FAISALABAD: The climate and energy experts have warned that the country’s industrial sector must be rapidly transit toward renewable energy and low-carbon production to remain competitive in global markets, which is increasingly shaped by climate regulations.
This call was made at the launch of three research studies on industrial de-carbonization, collectively urging policymakers and businesses to prioritise solar adoption, emissions reduction, and long-term energy planning.
The event, hosted by Alternate Development Services (ADS) at a local hotel, brought together academics, industry representatives, civil society members, and policymakers to examine the future of energy use in Pakistan’s textile and leather sectors, two major contributors to national exports and emissions.
Opening the session, ADS Chief Executive Amjad Nazeer said Pakistan’s industries were entering “a decisive moment” where energy choices would determine export prospects and survival in international value chains. He noted that new global carbon thresholds, shifting buyer expectations, and supply chain compliance standards were already reshaping industrial production. “Countries that act early will secure economic advantage. Those that delay will face exclusion,” he cautioned.

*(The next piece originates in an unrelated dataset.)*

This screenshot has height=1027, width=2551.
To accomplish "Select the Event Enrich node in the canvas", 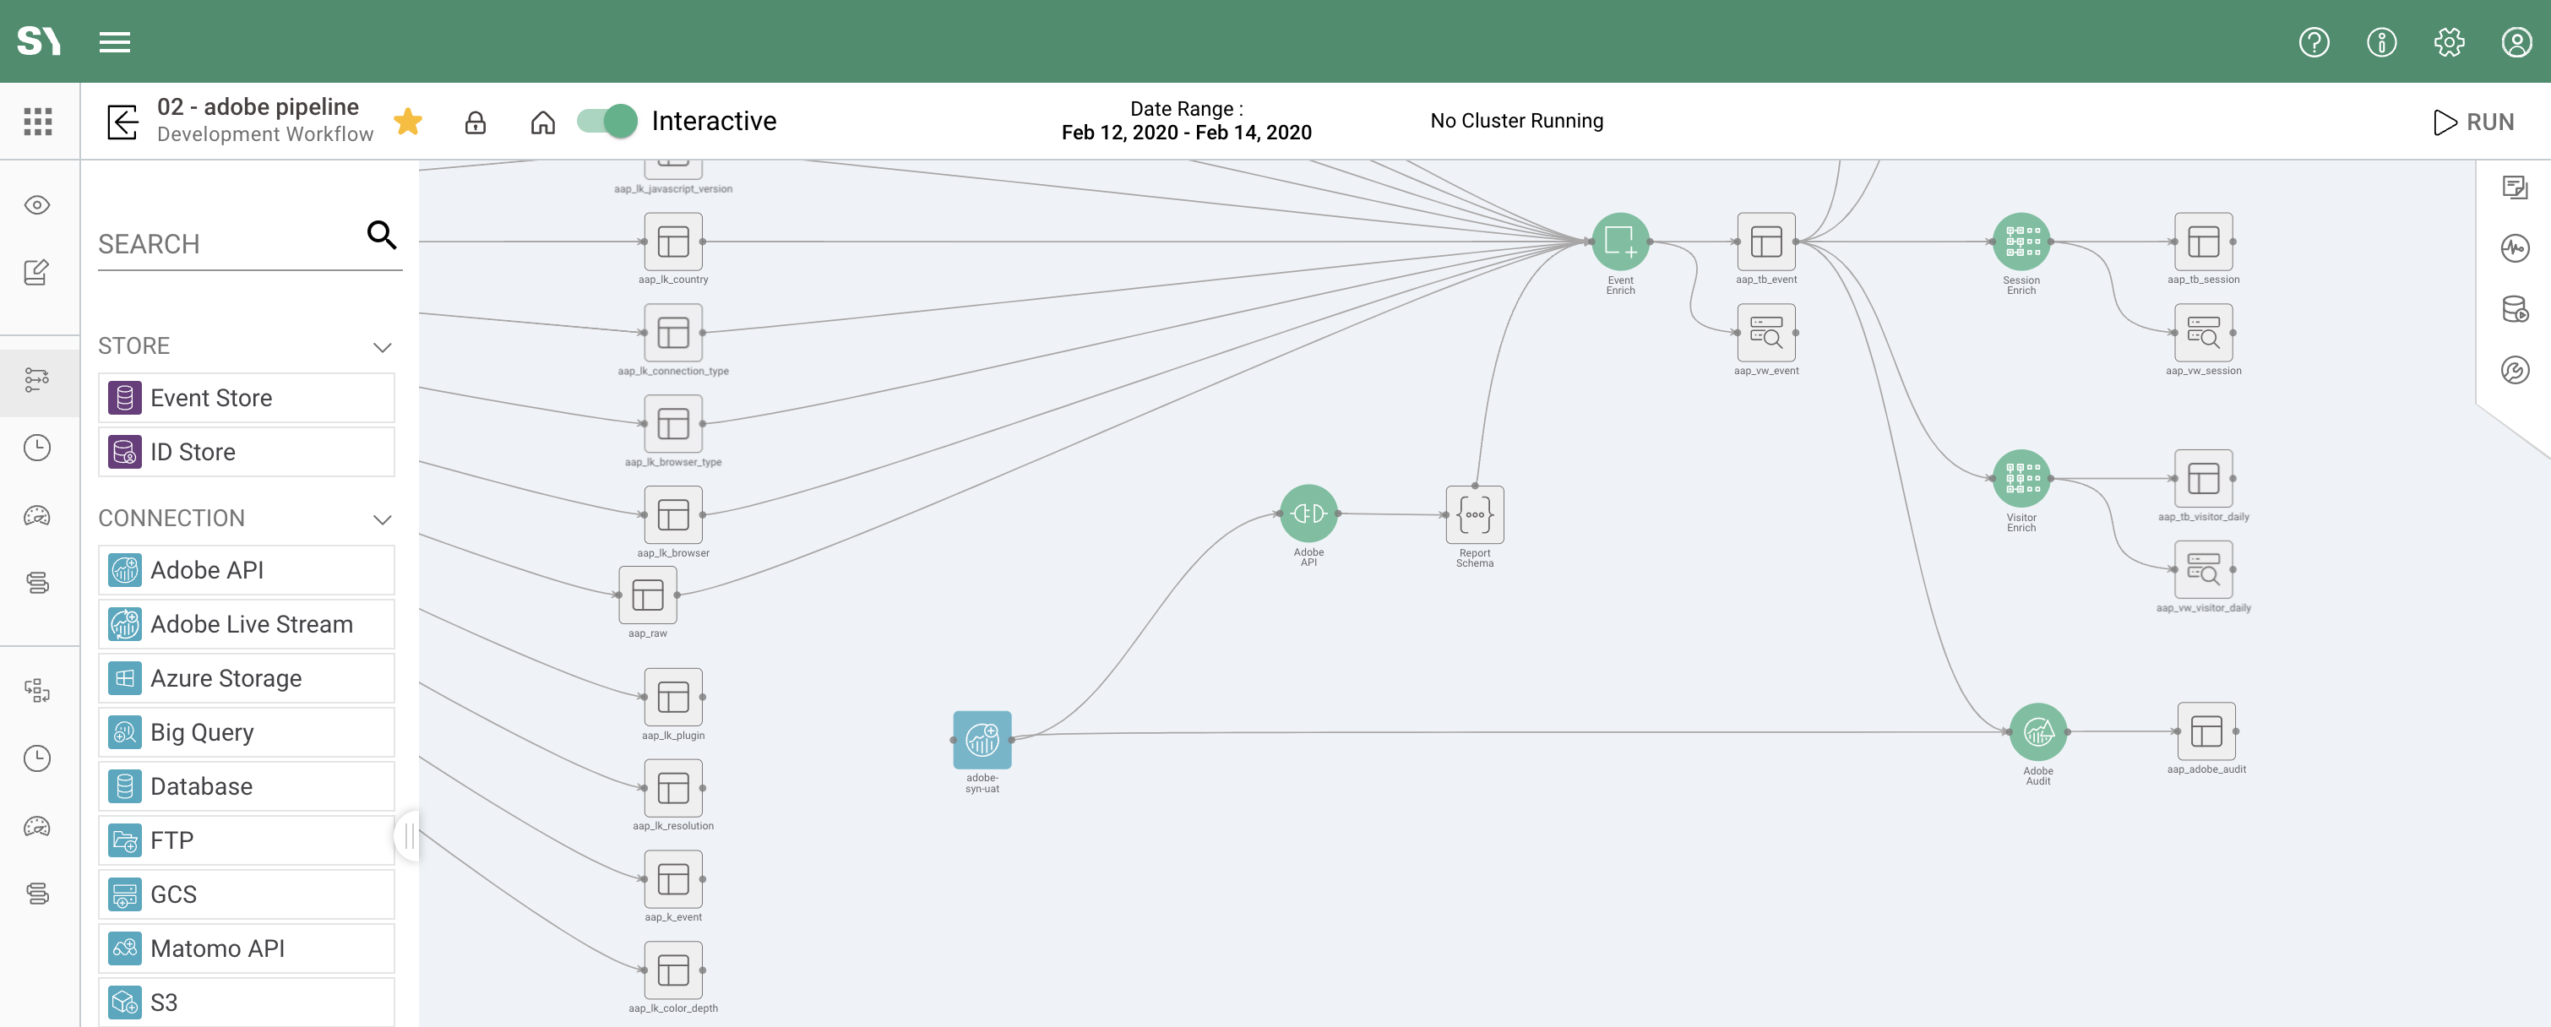I will (1621, 240).
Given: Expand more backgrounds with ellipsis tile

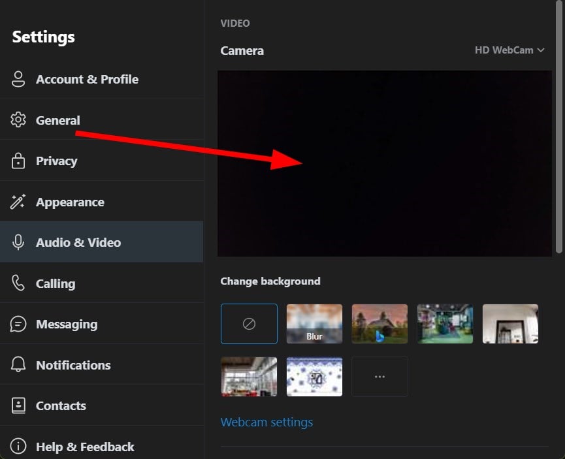Looking at the screenshot, I should point(379,377).
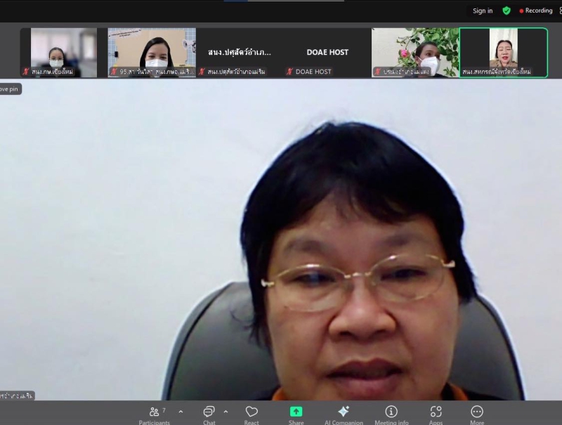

The first study, presented by Dr Syed Ali Abbas Kazmi, Head of Department USPCASE NUST and Muhamad Usman bin Ahmed, Research Scholar of NUST, examined the techno-economic feasibility of off-grid solar systems for the textile sector. Their findings highlighted significant cost savings and substantial carbon reduction potential under the Competitive Trading Bilateral Contract Market (CTBCM) regime, which is expected to redefine Pakistan’s power market in the coming years.
A second study, shared by Abdul Haseeb Tariq, Green and Clean Energy Officer of ADS, documented solar uptake across industrial clusters. While solarisation is growing, he noted that regulatory gaps, financial constraints, and inconsistent government support continue to hinder large-scale transition.
The leather industry’s energy landscape was analysed by Amjad Mehdi, Advocacy Leads at ADS, whose report identified major inefficiencies, emissions hotspots, and opportunities for low-carbon interventions. With the sector increasingly scrutinised by international buyers, he warned that failure to decarbonise could directly impact Pakistan’s export access.
A panel discussion featuring experts from the University of Agriculture Faisalabad, National Textile University, NUST, and the private sector underscored the severe climate and market pressures facing local industries.
Speakers noted that renewable energy was now being adopted less for environmental reasons and more due to direct demands from major international clients, particularly in Europe. They agreed that sustainability compliance had become non-negotiable for global procurement and that industries prioritised return on investment but would shift rapidly when buyers linked orders to clean energy adoption.
Panelists also pointed to an emerging trend in which solar energy is being used to meet Environmental, Health, and Safety (EHS) criteria set by international brands. They maintained that Pakistan’s industrial resilience depends on diversifying energy sources and investing early in efficiency and renewable technologies.
In concluding remarks, Nazeer called the three reports “blueprints for action” and urged close collaboration between government, academia, and industry to accelerate Pakistan’s energy transition. He said that without decisive planning, Pakistan risked falling behind in a global economy increasingly defined by climate compliance and low-carbon production.